Boris Lublinsky Principal Architect, Lightbend, Inc.

Cloud-Native Design Techniques for Serving Machine Learning Models with Apache Spark

In the introductory post of this short series, How To Serve Machine Learning Models With Dynamically Controlled Streams, I described how dynamically controlled streams is a very powerful pattern for implementing streaming applications.

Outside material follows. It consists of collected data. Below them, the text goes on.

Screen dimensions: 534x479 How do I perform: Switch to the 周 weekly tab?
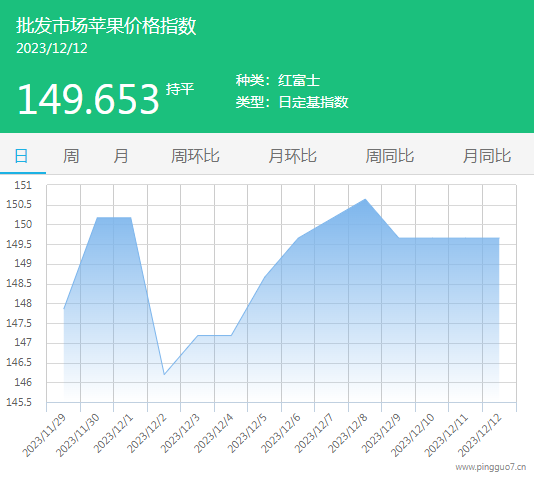click(71, 156)
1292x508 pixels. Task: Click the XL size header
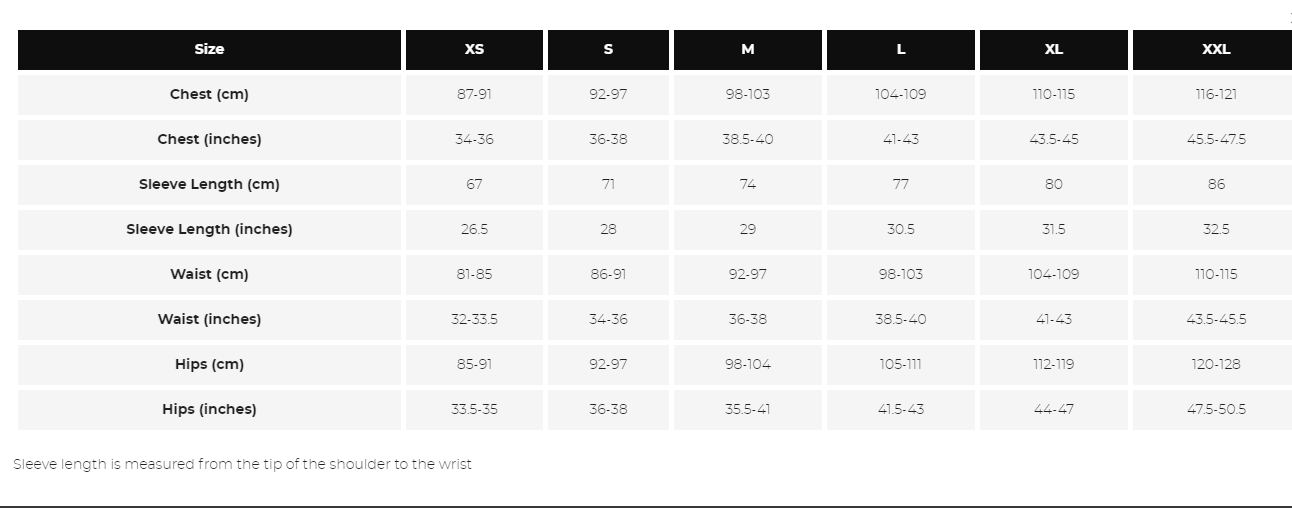[1054, 49]
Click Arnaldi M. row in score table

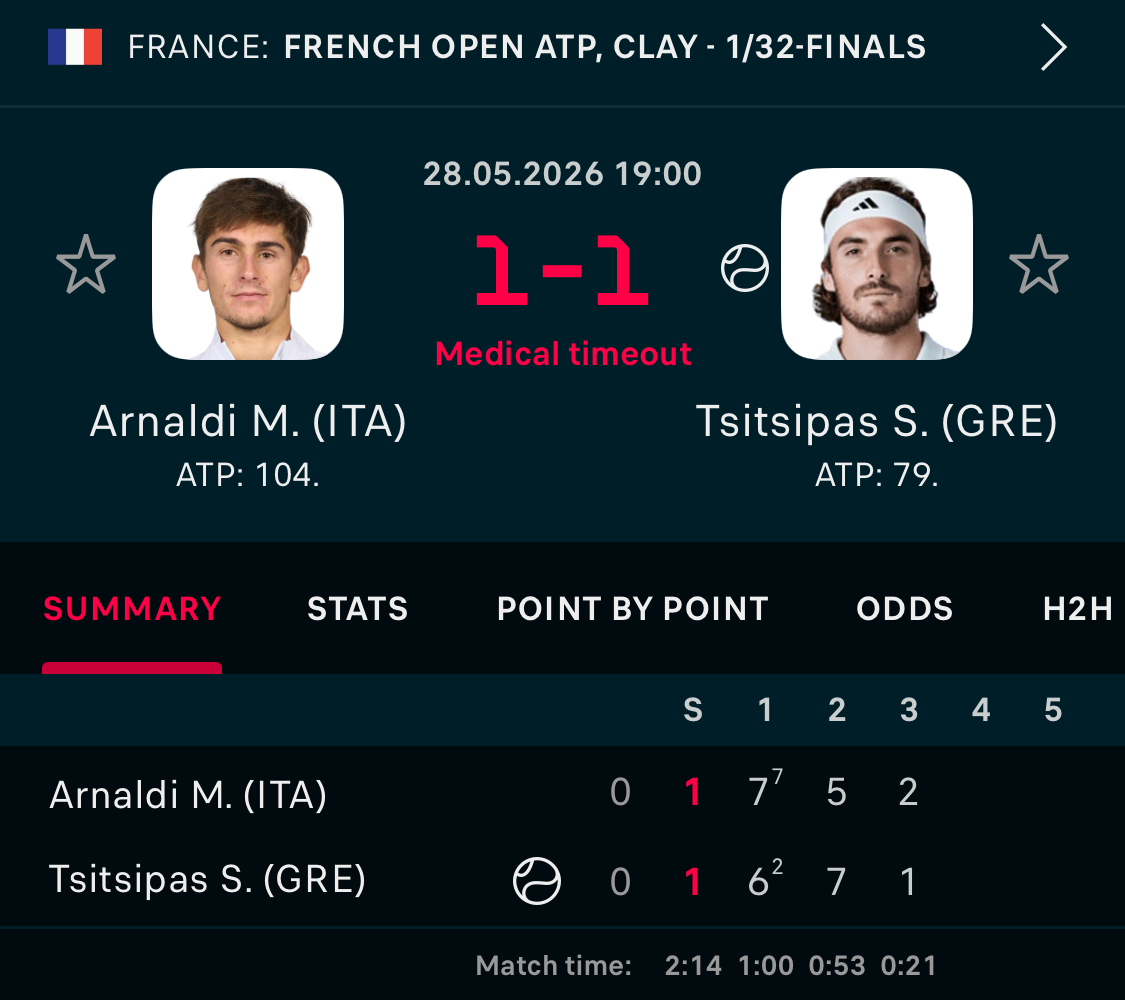(562, 793)
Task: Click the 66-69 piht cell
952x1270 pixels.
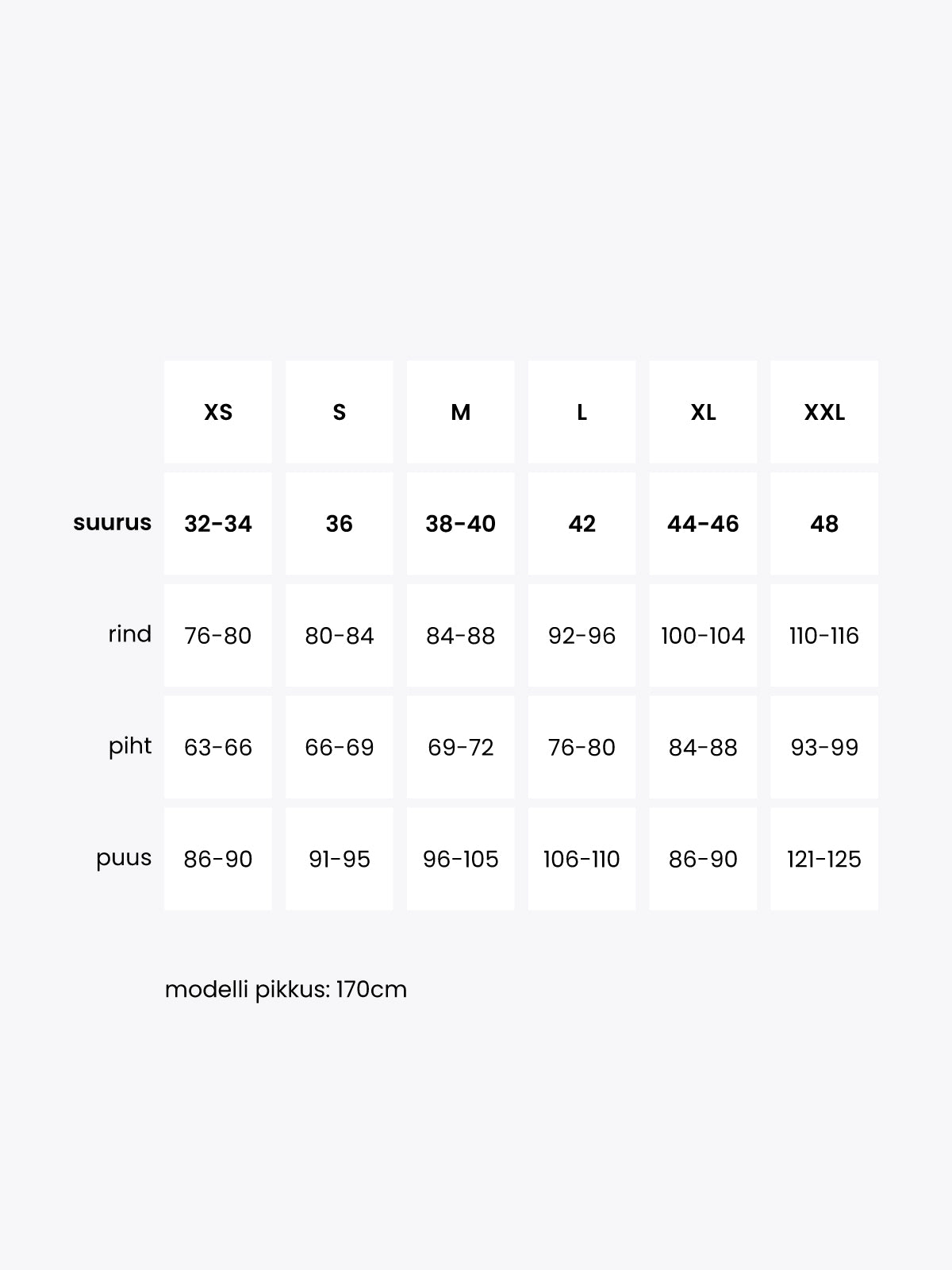Action: click(x=340, y=748)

While this can be implemented using different streaming engines and frameworks, making the right technology choice is based on many factors, including internal knowledge of frameworks/engines, enterprise architectural standards, and other considerations.

In this post, I demonstrate with code how dynamically controlled streams can be implemented leveraging Apache Spark, specifically Spark Structured Streaming, and the main properties of such implementation. You can also click on the technology you’re using for my other examples leveraging Akka Streams, Kafka Streams, and Apache Flink.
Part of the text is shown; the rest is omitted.